I Lupi sbancano Chiavari fanno tre passi in avanti, forse decisivi per la salvezza. E' stata una vittoria assolutamente meritata quella dei ragazzi di Ballardini. A proposito dell'allenatore romagnolo, comincia davvero a vedersi sul campo la sua caratura tecnica, che appare decisamente debordante per la Cadetteria. Con questa seconda vittoria consecutiva, i Lupi hanno messo insieme ben otto punti in cinque gare, da quando alla guida sulla panchina biancoverde si è seduto Davide Ballardini.

La squadra irpina, già nel match casalingo contro il Padova aveva dato un saggio delle proprie potenzialità con il nuovo sistema di gioco imperniato sul quadrilatero a centrocampo. Con palleggiatori come Palmiero, Besaggio, Sounas e Palumbo, il reparto nevralgico dei Lupi è decisamente consistente, e riesce a conferire un equilibrio assolutamente produttivo alla squadra, sia in fase di non possesso, sia soprattutto in fase di costruzione della manovra. Il fraseggio del poker di centrocampisti consente, non solo di tenere lontani dalla propria area di rigore gli avversari, ma offre la possibilità ai Lupi di costruire con intelligenza e tranquillità la propria fase offensiva.

Del resto, Ballardini, da allenatore navigato, ha saputo sfruttare al meglio il rientro in squadra di un difensore di notevole tasso tecnico e di esperienza come Armando Izzo, che ha restituito serenità e sagacia tattica all'intero reparto arretrato. Il tecnico romagnolo ha pensato bene di tornare ad un assetto a quattro, là dietro, forse molto più consono anche alle caratteristiche dei calciatori a disposizione, con Cancellotti a destra e Sala a sinistra, che sanno fare molto bene sia la fase di copertura, sia quella di proiezione offensiva sulla fascia. Lo stesso gigante croato, Simic, avendo accanto un difensore di notevole vaglia come Izzo, può giocare con maggiore calma.

Venendo alla cronaca del match andato in scena questo pomeriggio a Chiavari, c'è da rimarcare il grande primo tempo dei Lupi, che sin da subito si sono impossessati del centrocampo, ed hanno comandato il gioco, impedendo ai Liguri di poter prendere iniziative e portare pericoli alla porta di Daffara, che in una solo circostanza ha corso il rischio di capitolare, con il palo colpito da Di Mario sugli sviluppi di una respinta improvvida proprio dell'estremo difensore biancoverde. Ma prima di questa occasione per i Biancocelesti, c'era stata l'occasionissime di Russo, al 3', che con un tiro di destro rasoterra aveva mandato la sfera a lambire il palo alla sinistra del portiere ligure.
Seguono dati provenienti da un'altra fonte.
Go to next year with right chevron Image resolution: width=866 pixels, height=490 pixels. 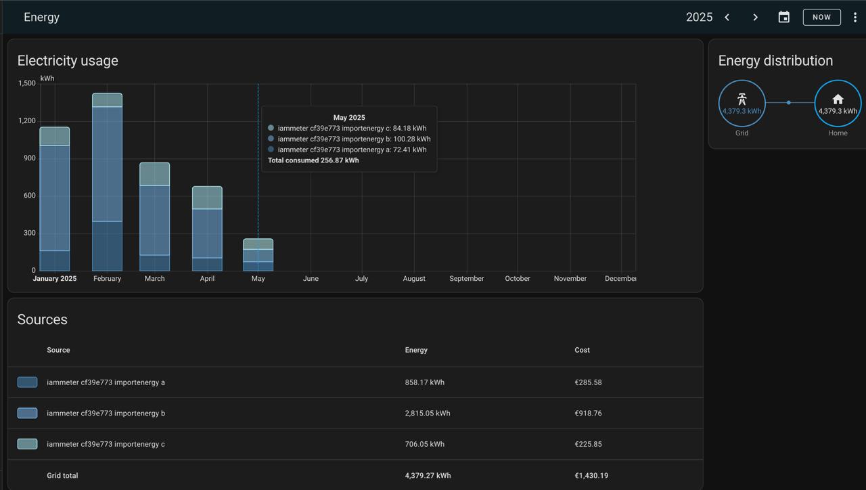point(755,18)
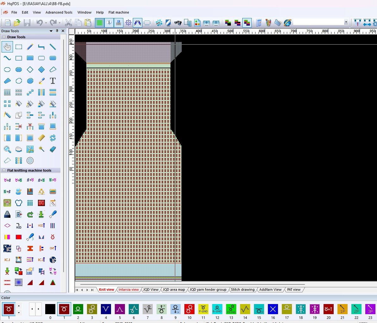Open the Flat machine menu
The height and width of the screenshot is (323, 377).
pyautogui.click(x=119, y=12)
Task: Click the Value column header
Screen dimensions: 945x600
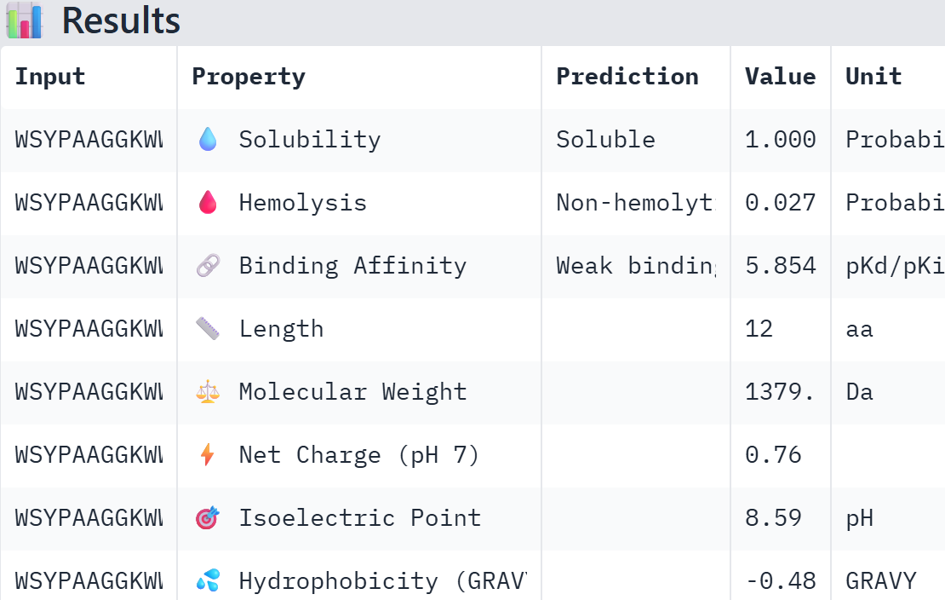Action: point(780,77)
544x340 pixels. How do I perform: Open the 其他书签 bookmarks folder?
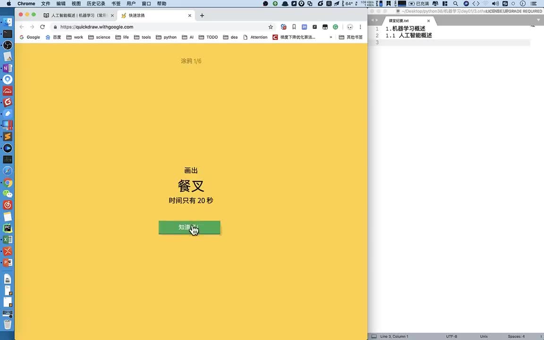pos(351,37)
Al 22' i Lupi passano in vantaggio grazie ad una spettacolare girata di destro del solito Russo, che fa secco il portiere Colombi. Passano appena quattro minuti, e l'Avellino, assoluto padrone del campo, concede il bis sugli sviluppi di un calcio d'angolo magistralmente battuto da Palumbo, Cancellotti di testa metteva il pallone in fondo al sacco. Il doppio vantaggio consentiva ai Lupi di disporre degli avversari con grande sagacia tattica ed intelligenza, soprattutto per la padronanza di palleggio dei centrocampisti biancoverdi. L'Avellino, con il risultato in ghiaccio, abbassava i ritmi ed i Liguri, tramortiti dalle due reti subite, non avevano la capacità di "ribellarsi al giogo" dei ragazzi di Ballardini.

Nella ripresa, Sounas e compagni si limitavano a controllare gli sterili attacchi dei generosi calciatori in maglia biancoceleste, concedendo campo agli avversari, ma riuscendo a coprire con enorme efficacia la propria trequarti, oltre la quale i padroni di casa faceva un immane fatica ad andare. Tanto che il gol dei Liguri, segnato di testa da Tiritiello, giungeva quando ormai l'arbitro stava quasi per portarsi il fischietto alla bocca per il triplice fischio, e quindi non risultava influente sulla vittoria dei Lupi.